SET PROBLEM: Reproduce verbatim the lines below, from the first line through the line containing "Expand the rehearsal", both included.
*****
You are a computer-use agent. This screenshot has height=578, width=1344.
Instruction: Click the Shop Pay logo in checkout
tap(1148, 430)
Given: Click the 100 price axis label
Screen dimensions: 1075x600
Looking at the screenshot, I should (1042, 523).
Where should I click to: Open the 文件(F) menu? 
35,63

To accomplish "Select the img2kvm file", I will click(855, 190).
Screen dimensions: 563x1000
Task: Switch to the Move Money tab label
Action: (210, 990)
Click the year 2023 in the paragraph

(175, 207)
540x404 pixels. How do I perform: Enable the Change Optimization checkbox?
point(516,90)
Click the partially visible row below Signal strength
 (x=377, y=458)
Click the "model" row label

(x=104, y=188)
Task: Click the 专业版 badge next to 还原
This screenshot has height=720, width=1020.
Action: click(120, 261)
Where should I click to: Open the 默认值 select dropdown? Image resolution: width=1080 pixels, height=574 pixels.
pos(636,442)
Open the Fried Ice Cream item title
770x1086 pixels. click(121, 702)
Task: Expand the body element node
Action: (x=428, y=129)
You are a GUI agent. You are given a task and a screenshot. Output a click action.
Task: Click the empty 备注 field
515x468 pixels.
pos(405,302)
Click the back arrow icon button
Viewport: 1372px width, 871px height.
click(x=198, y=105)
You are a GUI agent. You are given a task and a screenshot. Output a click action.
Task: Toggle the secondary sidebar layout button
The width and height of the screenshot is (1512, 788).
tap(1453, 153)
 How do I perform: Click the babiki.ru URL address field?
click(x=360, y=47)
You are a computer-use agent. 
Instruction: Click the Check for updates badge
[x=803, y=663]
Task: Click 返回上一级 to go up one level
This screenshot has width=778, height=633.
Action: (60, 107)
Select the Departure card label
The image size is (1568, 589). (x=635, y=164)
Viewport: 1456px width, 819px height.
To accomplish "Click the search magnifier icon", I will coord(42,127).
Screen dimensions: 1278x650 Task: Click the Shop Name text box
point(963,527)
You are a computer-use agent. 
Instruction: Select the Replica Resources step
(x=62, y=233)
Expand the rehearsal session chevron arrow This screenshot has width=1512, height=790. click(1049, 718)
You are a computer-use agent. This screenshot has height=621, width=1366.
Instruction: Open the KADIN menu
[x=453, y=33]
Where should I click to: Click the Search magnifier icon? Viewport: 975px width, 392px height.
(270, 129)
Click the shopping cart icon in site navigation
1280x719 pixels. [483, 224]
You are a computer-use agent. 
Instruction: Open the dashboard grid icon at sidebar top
*****
RESULT OF THIS EXERCISE:
You are a computer-use agent. This screenshot has height=578, width=1344.
Instruction: Click the Shop Pay logo in checkout
tap(1148, 430)
Given: Click the 100 price axis label
Screen dimensions: 1075x600
Looking at the screenshot, I should (1042, 523).
Where should I click to: Open the 文件(F) menu? 
35,63

To accomplish "Select the img2kvm file", I will click(855, 190).
Screen dimensions: 563x1000
Task: Switch to the Move Money tab label
Action: (210, 990)
Click the year 2023 in the paragraph

(175, 207)
540x404 pixels. How do I perform: Enable the Change Optimization checkbox?
point(516,90)
Click the partially visible row below Signal strength
 (x=377, y=458)
Click the "model" row label

(x=104, y=188)
Task: Click the 专业版 badge next to 还原
This screenshot has height=720, width=1020.
Action: click(120, 261)
Where should I click to: Open the 默认值 select dropdown? Image resolution: width=1080 pixels, height=574 pixels.
pos(636,442)
Open the Fried Ice Cream item title
770x1086 pixels. click(121, 702)
Task: Expand the body element node
Action: (x=428, y=129)
You are a GUI agent. You are given a task and a screenshot. Output a click action.
Task: Click the empty 备注 field
515x468 pixels.
pos(405,302)
Click the back arrow icon button
Viewport: 1372px width, 871px height.
click(x=198, y=105)
You are a GUI agent. You are given a task and a screenshot. Output a click action.
Task: Toggle the secondary sidebar layout button
The width and height of the screenshot is (1512, 788).
tap(1453, 153)
 How do I perform: Click the babiki.ru URL address field?
click(x=360, y=47)
You are a computer-use agent. 
Instruction: Click the Check for updates badge
[x=803, y=663]
Task: Click 返回上一级 to go up one level
This screenshot has width=778, height=633.
Action: (60, 107)
Select the Departure card label
The image size is (1568, 589). (x=635, y=164)
Viewport: 1456px width, 819px height.
To accomplish "Click the search magnifier icon", I will coord(42,127).
Screen dimensions: 1278x650 Task: Click the Shop Name text box
point(963,527)
You are a computer-use agent. 
Instruction: Select the Replica Resources step
(x=62, y=233)
Expand the rehearsal session chevron arrow This screenshot has width=1512, height=790. click(1049, 718)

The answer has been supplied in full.